The proposed rule affects Medicare payments to hospitals and ASCs for the resources—such as equipment, supplies, and hospital or ASC staff—they use to furnish ambulatory health care services to beneficiaries. CMS pays separately for the services of physicians and nonphysician practitioners under the MPFS.

Quality of Care Proposals
Under the Hospital Outpatient Department Quality Reporting Program (HOP QDRP), hospitals that did not participate in the program or did not successfully report the quality measures will receive an update in calendar year 2010 equal to the annual payment update factor minus 2.0 percentage points, or 0.1 percent. By law, CMS must make a payment reduction for failure to report quality measures, and the proposed rule includes a reduction to the projected CY 2010 annual payment update factor of 2.0 percentage points for most services furnished by hospitals that failed to meet the requirements of the HOP QDRP. The reduction would not apply to payments for separately payable pass-through drugs and biologicals and devices, separately payable non-pass-through drugs and nonimplantable biologicals, separately payable therapeutic radiopharmaceuticals, and services assigned to new technology APCs.

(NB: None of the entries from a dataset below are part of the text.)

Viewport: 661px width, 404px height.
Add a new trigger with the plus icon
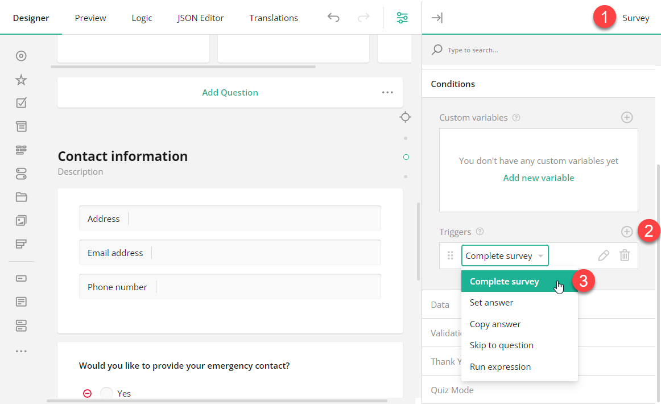click(x=627, y=232)
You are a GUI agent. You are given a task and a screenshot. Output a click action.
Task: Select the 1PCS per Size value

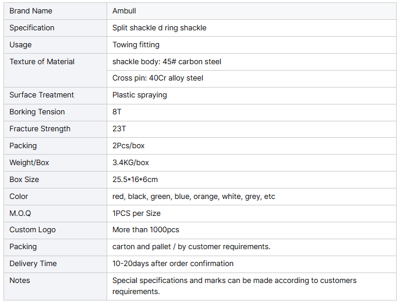pos(136,214)
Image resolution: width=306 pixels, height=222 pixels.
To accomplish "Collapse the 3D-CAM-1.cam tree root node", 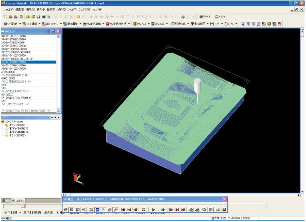I will (3, 122).
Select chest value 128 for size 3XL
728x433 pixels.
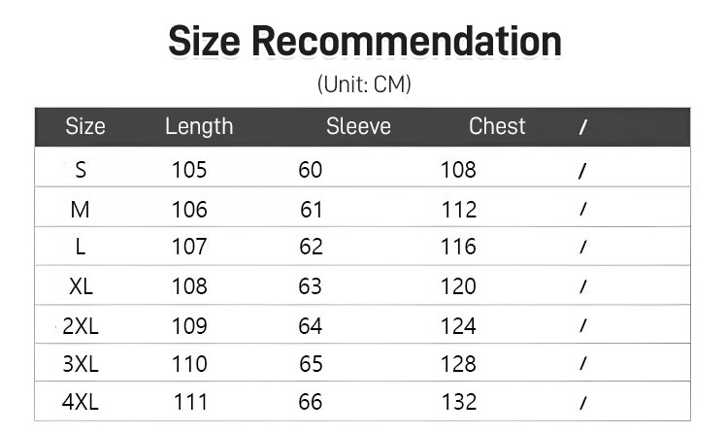pos(458,364)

Hospitals that are exempt from the inpatient prospective payment system—such as long-term care hospitals, inpatient rehabilitation facilities, inpatient psychiatric facilities, cancer hospitals, and children’s hospitals—as well as hospitals in Puerto Rico are not subject to the HOP QDRP payment reduction. 

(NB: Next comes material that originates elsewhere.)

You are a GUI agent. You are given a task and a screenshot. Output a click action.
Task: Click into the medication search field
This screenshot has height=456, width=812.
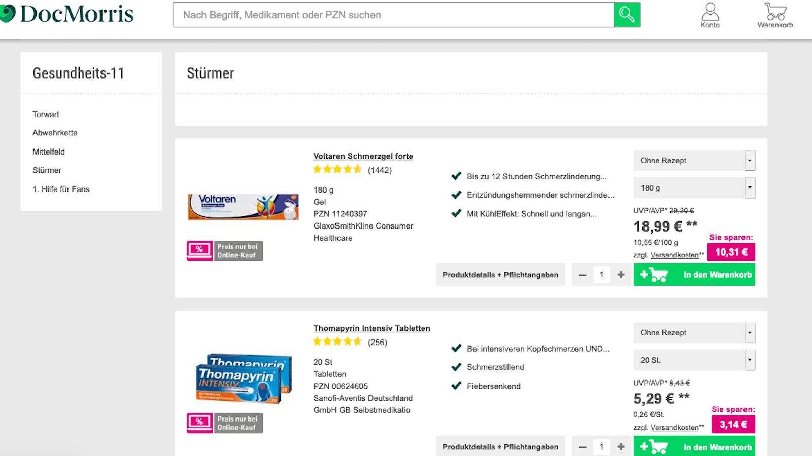coord(393,15)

Although not proposing any new measures, CMS is proposing to continue requiring hospitals that participate in the HOP QDRP to report the existing seven emergency department and perioperative care measures, as well as the four existing claims-based imaging efficiency measures for the CY 2011 payment determination. However, CMS is seeking public comment on potential additional quality measures for consideration for future OPPS updates. The potential measures relate to the care for such conditions as cancer, diabetes, stroke and rehabilitation, and osteoporosis as well as services such as medication reconciliation, emergency department throughput, health information technology, cataract surgery, overuse/appropriate use, imaging efficiency, and surgical care.

CMS will accept comments on the proposed rule until August 31, 2009, and will respond to comments in a final rule slated to be issued by November 1, 2009.